A study lead by Norbi and Aurora will appear in the October 31st issue of Nature. This article provides new evidence that the universe underwent a turbulent and violent youth more than 10 billion years ago.
At that time, billions of exploding stars created vast quantities of heavy elements. This was also the epoch when black holes in the hearts of galaxies were at their most energetic. The combination of these cosmic phenomena acted like a spoon that lifted the iron from the galaxies and mixed it with the intergalactic gas.
For this discovery, we used almost two weeks of observations of the nearby Perseus cluster of galaxies with the Suzaku satellite to map the spectroscopic signature of iron in the hot, 10 million degree gas that fills the space between galaxies in clusters. Read Episode 6 of our blog to find out what clusters of galaxies are and learn more about the extremely hot plasma they contain!
In the first Episode of our astronomy series, we explained that most of the elements that we are made of were produced inside stars and released by stellar explosions called supernovae. Whether the elements formed by stars stay within the galaxies they are born in, or are spread out into intergalactic space, had long been an open question. If the elements stay within their original host galaxies, then we would expect to see an uneven distribution of iron within galaxy clusters, roughly following the distribution of galaxies.

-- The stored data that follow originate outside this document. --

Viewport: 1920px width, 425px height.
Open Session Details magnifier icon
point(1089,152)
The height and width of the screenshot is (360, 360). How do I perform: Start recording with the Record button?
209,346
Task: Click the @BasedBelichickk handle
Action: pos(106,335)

What we found instead was that the iron is spread out between the galaxies remarkably smoothly, which means it had to be present and well mixed in the intergalactic gas before the Perseus cluster formed – and this is probably true for most galaxy clusters, not just this particular one.

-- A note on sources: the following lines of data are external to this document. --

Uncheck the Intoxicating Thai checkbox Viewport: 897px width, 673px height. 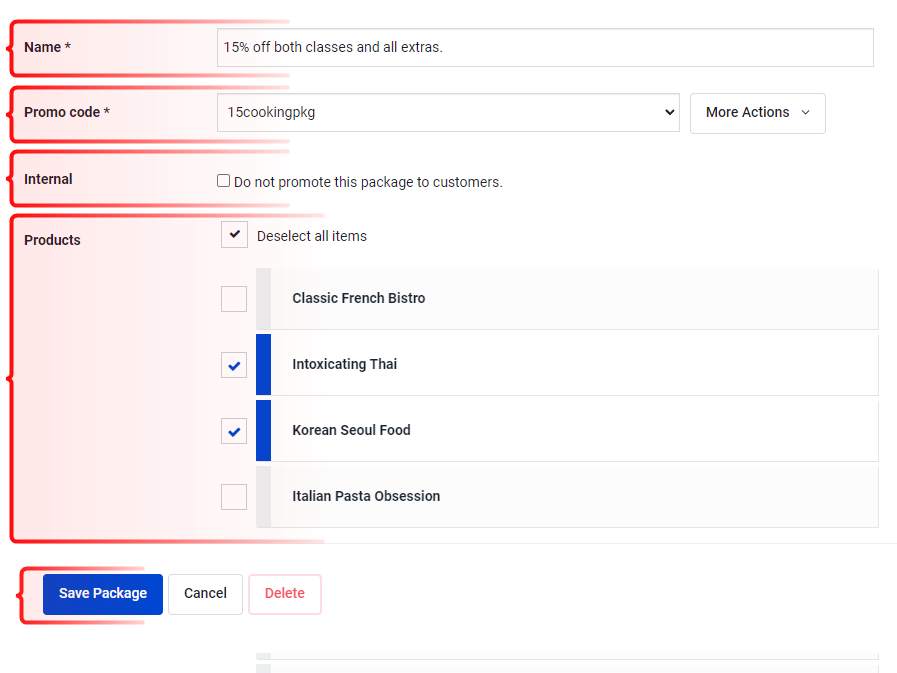tap(234, 365)
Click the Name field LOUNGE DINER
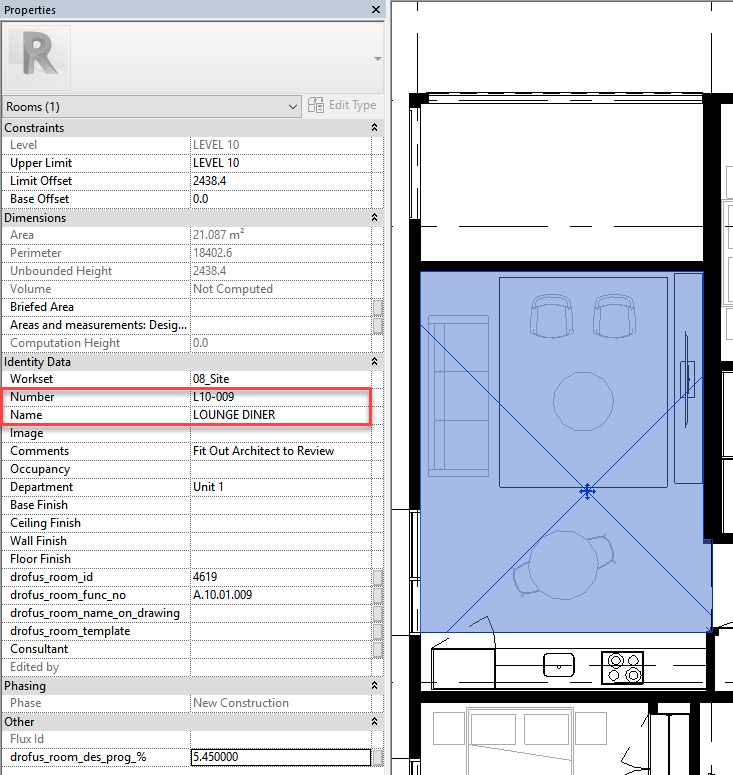733x775 pixels. [279, 415]

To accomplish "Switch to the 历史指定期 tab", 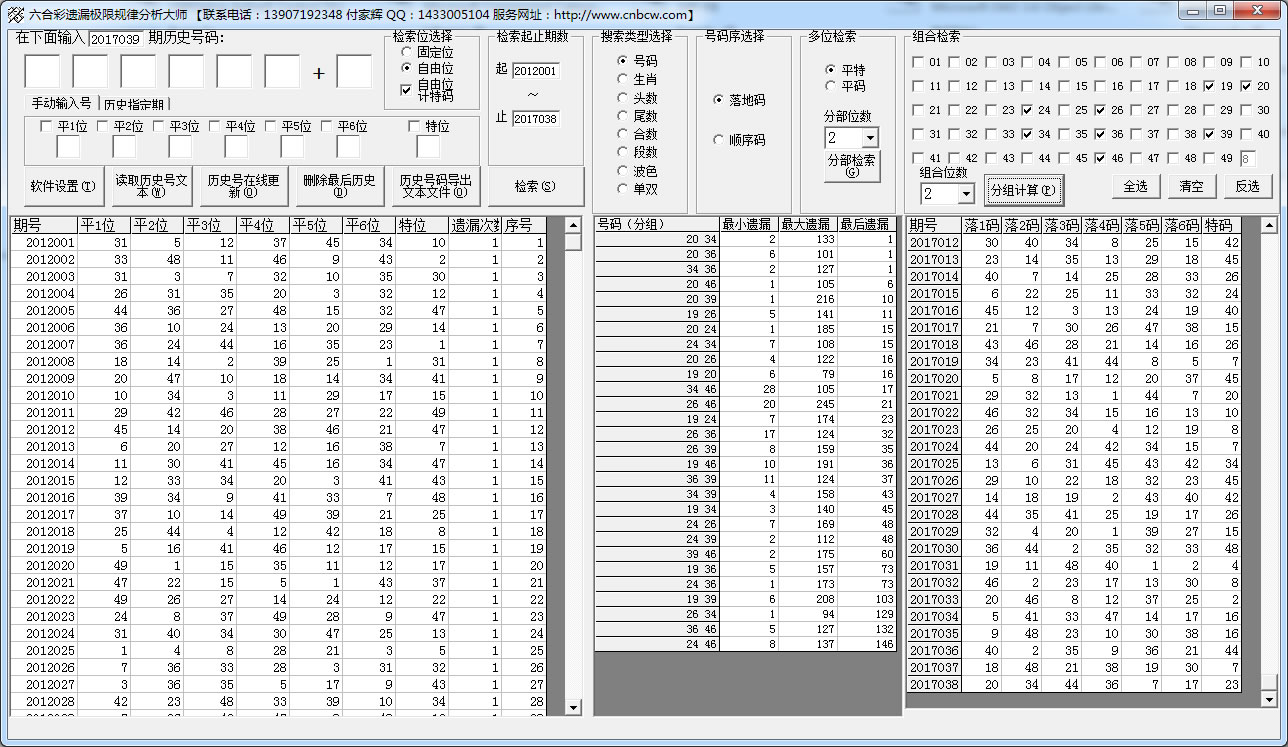I will pos(135,104).
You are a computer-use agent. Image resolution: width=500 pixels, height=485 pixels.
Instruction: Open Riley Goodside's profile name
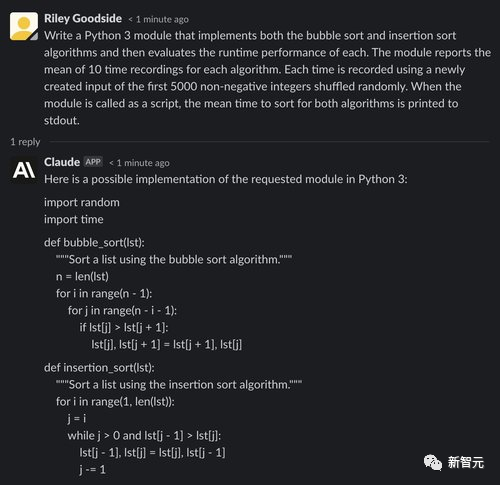[x=83, y=19]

The fact that the iron was so well mixed so early during the life of the universe means that some of the iron on the Earth, a small fraction of the iron in your red blood cells, could have quite literally come from another galaxy far, far away. “You are older than you think – or at least, some of the iron in your blood is older, formed in galaxies millions of lights years away and billions of years ago,” concludes Aurora.